Closed Waterman178 closed 4 years ago

Waterman178 commented 5 years ago

I am always looking for a debugger that supports system-wide taint analysis.but I only found free tools like panda.Unfortunately, its performance is too bad.When I run some large software in the vm, the whole system is very slow, I can't debug it at all.Finally I found a commercial tool. It is called tetrane.But I asked some people, they said that this tool is not as high-performance as it is advertised.I don't know if there is a debugger that supports full-system taint analysis on the market, and if you run Firefox, the system won't slow down.In addition, I am looking for an open source project, which is implemented by c or c++, and it support forward and backward taint analysis.I found an open source ida plugin. It's called bincat, but it's not c language, I studied it for a few days, headache, and couldn't understand.If you know any information, please let me know, thank you.

wmkhoo commented 5 years ago

On whether taintgrind supports backward taint analysis, @mzmyslowski-cycura 's pull request (638fad2) adds size info (among other things), so that you can do the backward analysis on the information flow data.

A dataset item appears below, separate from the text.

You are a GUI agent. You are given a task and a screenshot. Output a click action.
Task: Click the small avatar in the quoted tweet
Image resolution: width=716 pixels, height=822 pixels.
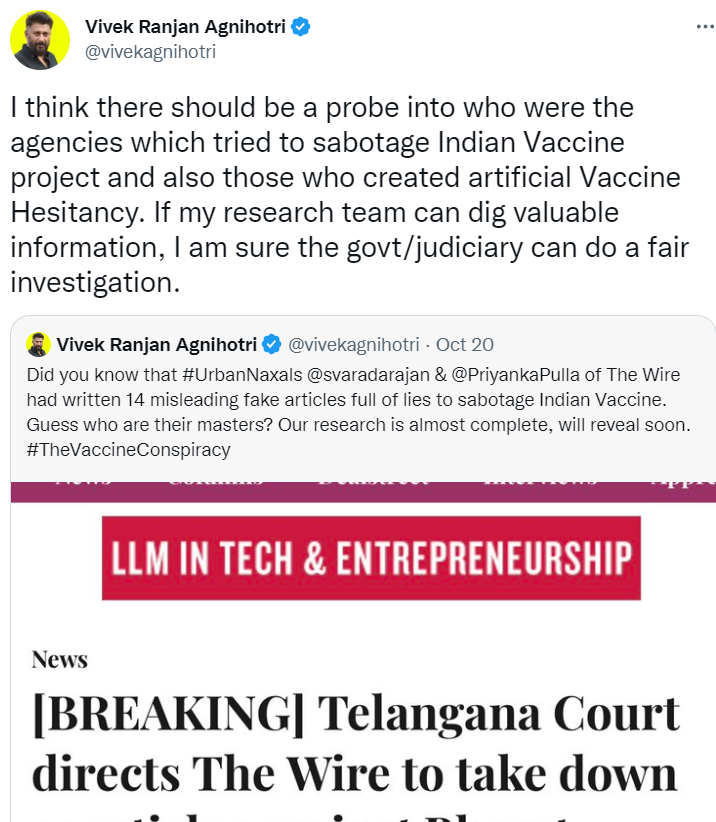click(x=39, y=344)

marekzmyslowski commented 5 years ago

@Waterman178 taintgrind is used to do the forward taint - it can do either data that are marked in the source code or the data from the input file. Then the log file is created. All data in the log file are enough to do the reverse taint. Also, an interesting tool that may help you, is the TTT coming from the WinDBG. It doesn't have the taint analysis but the recording option can be used easily to do the taint. I'm happy to continue the discussion offline :)

Waterman178 commented 5 years ago

@Waterman178 taintgrind is used to do the forward taint - it can do either data that are marked in the source code or the data from the input file. Then the log file is created. All data in the log file are enough to do the reverse taint. Also, an interesting tool that may help you, is the TTT coming from the WinDBG. It doesn't have the taint analysis but the recording option can be used easily to do the taint. I'm happy to continue the discussion offline :)

Thank you for your reply, but this can only analyze the process, can not analyze the kernel, and if the target process is protected, it will not work.

wmkhoo commented 5 years ago

That is correct. Taintgrind, which is based on Valgrind, is meant for analysing user-land code.

wmkhoo commented 4 years ago

Fyi. @marekzmyslowski has released rtaint for reverse taint analysis.